First made in collaboration with Ceramica Suro, Guadalajara, Mexico for: Everything Must Go! at Casey Kaplan, NYC (June 30 – July 30, 2011) these objects were also a part of PALOMAR at Laure Genillard Gallery, London in 2016.
(Not)Turtles
In 2006 Hungarian mathematicians Gábor Domokos and Péter L. Várkonyi proved the possibility of “a convex three-dimensional homogeneous body which, when resting on a flat surface, has just one stable and one unstable point of equilibrium.” They named such forms Gömböc, after a sweet Hungarian dumpling. Gömböc are self-righting: they will roll as if possessed before coming to rest on one precise point.
In 2007 the same mathematicians authored a paper examining the surprising similarity between Gömböc and certain turtle species. By providing turtles with a shaped shell that allows them to avoid the certain death that finding themselves on their backs would portend, evolution had anticipated the Gömböc by millennia.

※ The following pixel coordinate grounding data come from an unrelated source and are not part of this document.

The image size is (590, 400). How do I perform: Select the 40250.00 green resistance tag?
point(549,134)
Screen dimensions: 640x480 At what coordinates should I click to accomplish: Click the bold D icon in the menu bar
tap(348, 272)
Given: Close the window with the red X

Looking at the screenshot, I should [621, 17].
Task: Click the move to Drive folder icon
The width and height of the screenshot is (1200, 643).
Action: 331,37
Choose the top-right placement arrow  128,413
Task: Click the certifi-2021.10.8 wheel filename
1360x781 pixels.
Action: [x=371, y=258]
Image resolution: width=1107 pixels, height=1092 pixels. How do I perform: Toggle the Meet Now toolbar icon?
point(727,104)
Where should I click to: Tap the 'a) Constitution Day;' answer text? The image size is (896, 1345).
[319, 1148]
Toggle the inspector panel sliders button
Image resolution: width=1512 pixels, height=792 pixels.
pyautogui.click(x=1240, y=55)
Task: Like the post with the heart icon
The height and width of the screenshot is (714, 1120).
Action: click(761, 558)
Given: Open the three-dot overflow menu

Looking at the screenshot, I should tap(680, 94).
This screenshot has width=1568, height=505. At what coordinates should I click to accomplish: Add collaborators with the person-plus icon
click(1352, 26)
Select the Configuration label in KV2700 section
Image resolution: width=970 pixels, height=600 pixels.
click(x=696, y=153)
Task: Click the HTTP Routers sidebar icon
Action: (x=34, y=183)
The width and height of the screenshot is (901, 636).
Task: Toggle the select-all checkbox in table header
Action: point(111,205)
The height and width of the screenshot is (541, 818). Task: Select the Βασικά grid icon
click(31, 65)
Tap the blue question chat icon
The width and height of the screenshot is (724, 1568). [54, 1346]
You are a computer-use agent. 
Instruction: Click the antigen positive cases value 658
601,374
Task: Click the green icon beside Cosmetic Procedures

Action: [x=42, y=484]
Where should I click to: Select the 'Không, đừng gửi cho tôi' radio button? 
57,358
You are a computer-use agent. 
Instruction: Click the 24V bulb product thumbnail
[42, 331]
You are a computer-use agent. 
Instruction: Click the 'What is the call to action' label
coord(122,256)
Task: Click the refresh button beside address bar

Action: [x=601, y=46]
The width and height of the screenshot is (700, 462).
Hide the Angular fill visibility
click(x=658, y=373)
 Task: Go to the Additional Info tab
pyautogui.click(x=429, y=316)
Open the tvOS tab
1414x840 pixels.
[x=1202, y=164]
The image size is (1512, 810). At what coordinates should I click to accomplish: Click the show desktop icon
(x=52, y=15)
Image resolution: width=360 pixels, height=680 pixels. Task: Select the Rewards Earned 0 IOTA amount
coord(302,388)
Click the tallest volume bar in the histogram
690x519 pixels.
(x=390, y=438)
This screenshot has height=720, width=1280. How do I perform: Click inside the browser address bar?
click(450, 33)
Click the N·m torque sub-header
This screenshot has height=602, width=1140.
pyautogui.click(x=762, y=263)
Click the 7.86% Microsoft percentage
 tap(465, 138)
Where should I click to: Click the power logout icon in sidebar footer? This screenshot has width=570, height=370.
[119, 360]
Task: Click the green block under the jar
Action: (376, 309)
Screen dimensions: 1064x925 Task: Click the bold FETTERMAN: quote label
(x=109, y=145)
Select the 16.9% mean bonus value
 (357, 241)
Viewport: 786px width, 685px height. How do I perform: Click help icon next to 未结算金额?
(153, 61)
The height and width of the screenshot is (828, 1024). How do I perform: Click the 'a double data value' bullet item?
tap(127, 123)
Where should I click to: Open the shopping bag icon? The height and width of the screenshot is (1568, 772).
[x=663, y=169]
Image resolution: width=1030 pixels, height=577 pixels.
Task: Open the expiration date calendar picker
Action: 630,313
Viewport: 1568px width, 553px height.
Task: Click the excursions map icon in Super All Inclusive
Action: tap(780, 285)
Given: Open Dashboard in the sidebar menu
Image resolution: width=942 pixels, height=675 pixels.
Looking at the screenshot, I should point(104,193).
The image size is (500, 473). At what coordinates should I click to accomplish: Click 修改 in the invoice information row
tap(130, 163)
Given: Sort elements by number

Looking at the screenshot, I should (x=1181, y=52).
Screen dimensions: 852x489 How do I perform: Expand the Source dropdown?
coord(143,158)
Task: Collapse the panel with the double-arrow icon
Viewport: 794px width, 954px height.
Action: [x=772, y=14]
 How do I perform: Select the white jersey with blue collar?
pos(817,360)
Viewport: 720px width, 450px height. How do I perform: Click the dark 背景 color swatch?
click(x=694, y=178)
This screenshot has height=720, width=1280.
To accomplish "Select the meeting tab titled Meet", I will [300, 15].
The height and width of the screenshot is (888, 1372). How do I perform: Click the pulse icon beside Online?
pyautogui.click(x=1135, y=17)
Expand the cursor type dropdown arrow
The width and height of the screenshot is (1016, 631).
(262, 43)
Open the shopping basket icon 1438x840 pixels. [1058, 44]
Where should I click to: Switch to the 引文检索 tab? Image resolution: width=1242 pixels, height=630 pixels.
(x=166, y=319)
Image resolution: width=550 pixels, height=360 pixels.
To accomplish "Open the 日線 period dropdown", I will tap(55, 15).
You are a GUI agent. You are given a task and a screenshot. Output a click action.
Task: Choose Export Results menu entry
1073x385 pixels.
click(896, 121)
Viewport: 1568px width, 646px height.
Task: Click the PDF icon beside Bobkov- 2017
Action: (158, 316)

Later that year the Gömböc-Shop.com was launched, offering authentic forms for purchase. Only proof that Gömböc exist has been published, not the precise geometry that allows them to be produced.
Domokos and Várkonyi had discovered not only the solution to an abstract mathematical puzzle and an insight into a natural form, but also the answer to an age-old artistic question. Namely, how do you make three-dimensional multiples for which each object can only be displayed a single way?
While not being turtles, (Not)Turtles are certainly not Gömböc.